Where the records hold the string "agent", show the whole line it sits on.

▶ Source data:
======

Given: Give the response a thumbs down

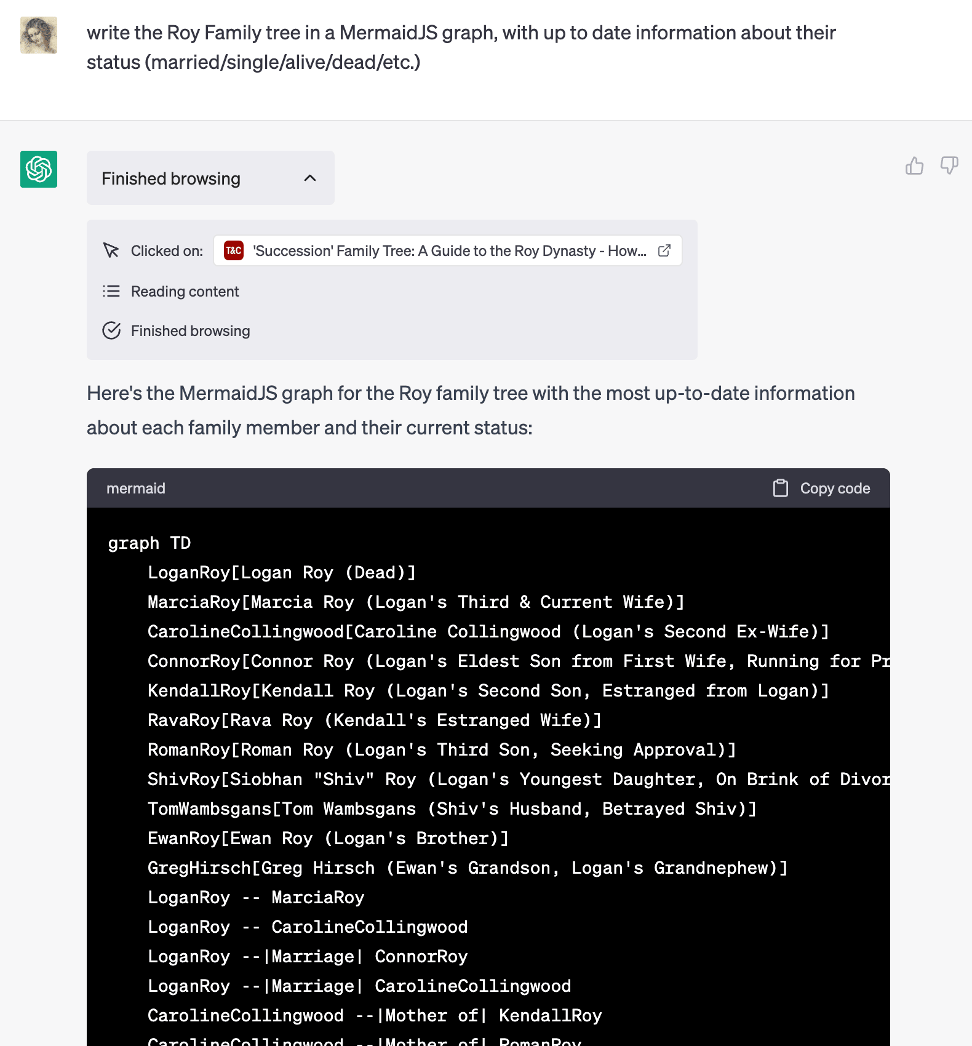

======

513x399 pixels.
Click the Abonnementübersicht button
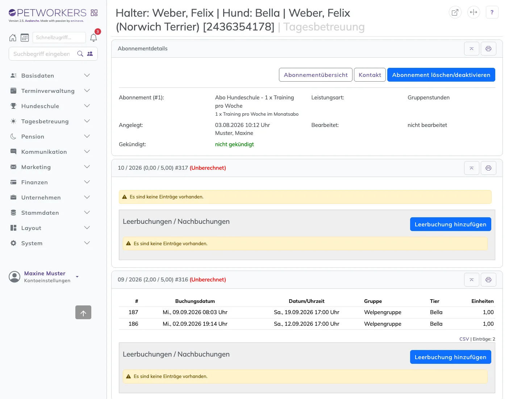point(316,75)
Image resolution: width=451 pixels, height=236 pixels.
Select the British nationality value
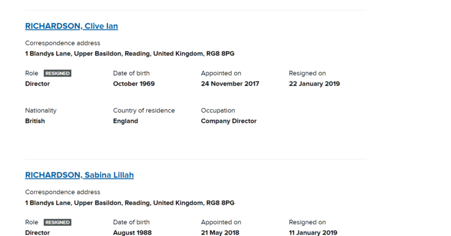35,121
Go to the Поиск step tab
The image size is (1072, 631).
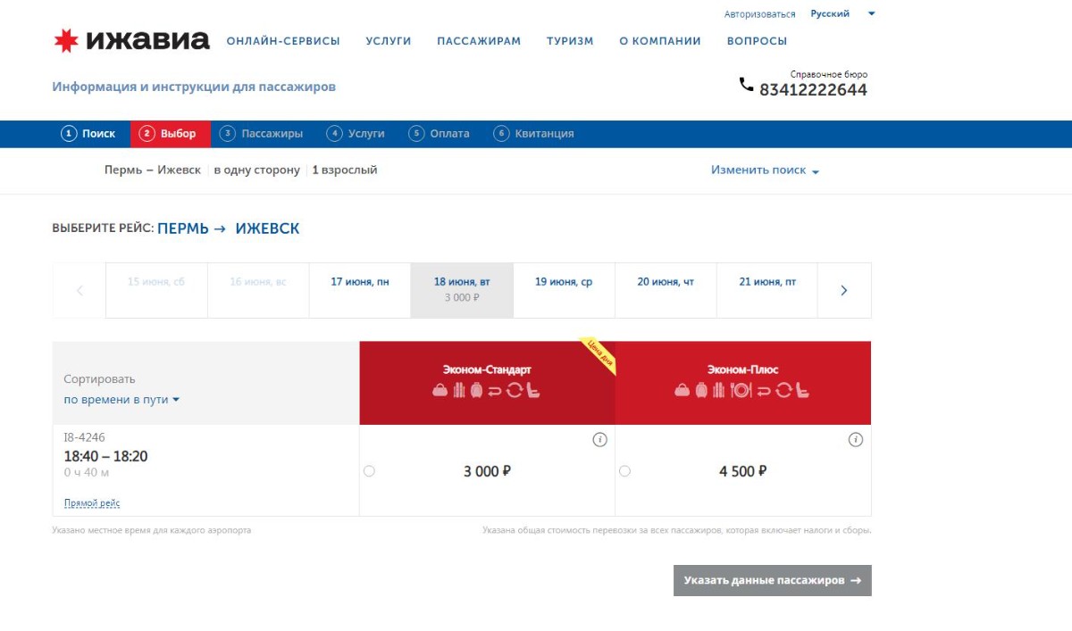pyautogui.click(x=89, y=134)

======

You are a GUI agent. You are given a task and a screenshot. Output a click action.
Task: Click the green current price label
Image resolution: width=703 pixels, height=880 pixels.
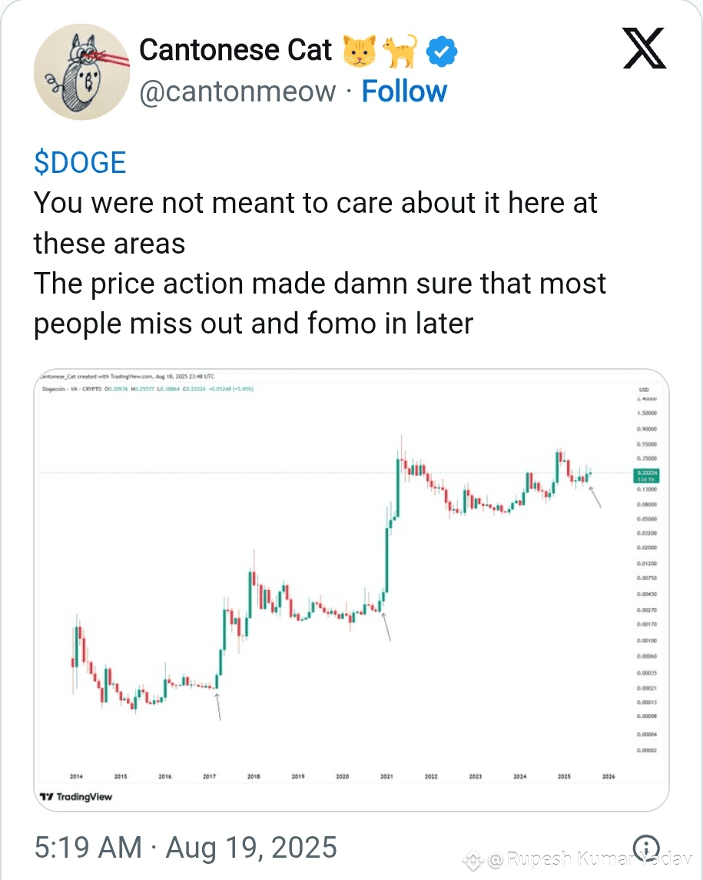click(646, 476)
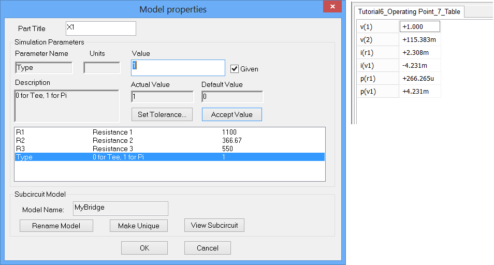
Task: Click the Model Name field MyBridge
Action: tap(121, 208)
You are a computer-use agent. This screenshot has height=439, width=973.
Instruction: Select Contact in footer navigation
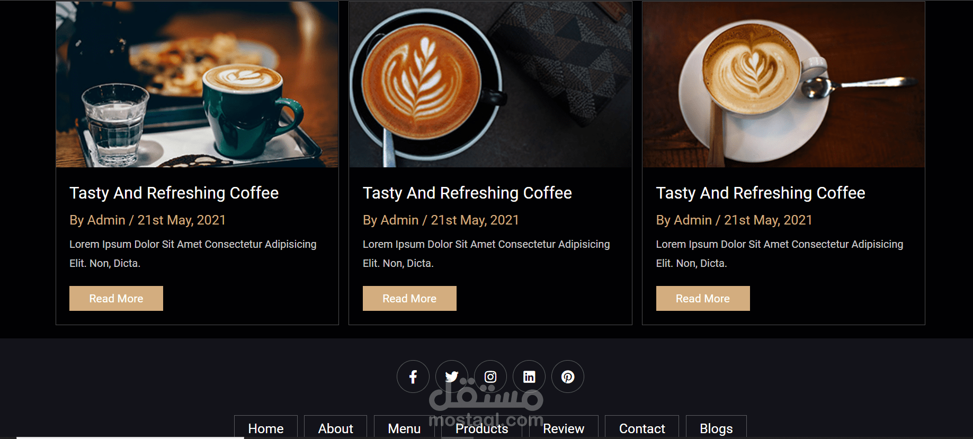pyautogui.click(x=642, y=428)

======

▶ Solved exercise:
You are a GUI agent. You are given a task and a screenshot. Output a click action.
You are a computer-use agent. This screenshot has height=439, width=973.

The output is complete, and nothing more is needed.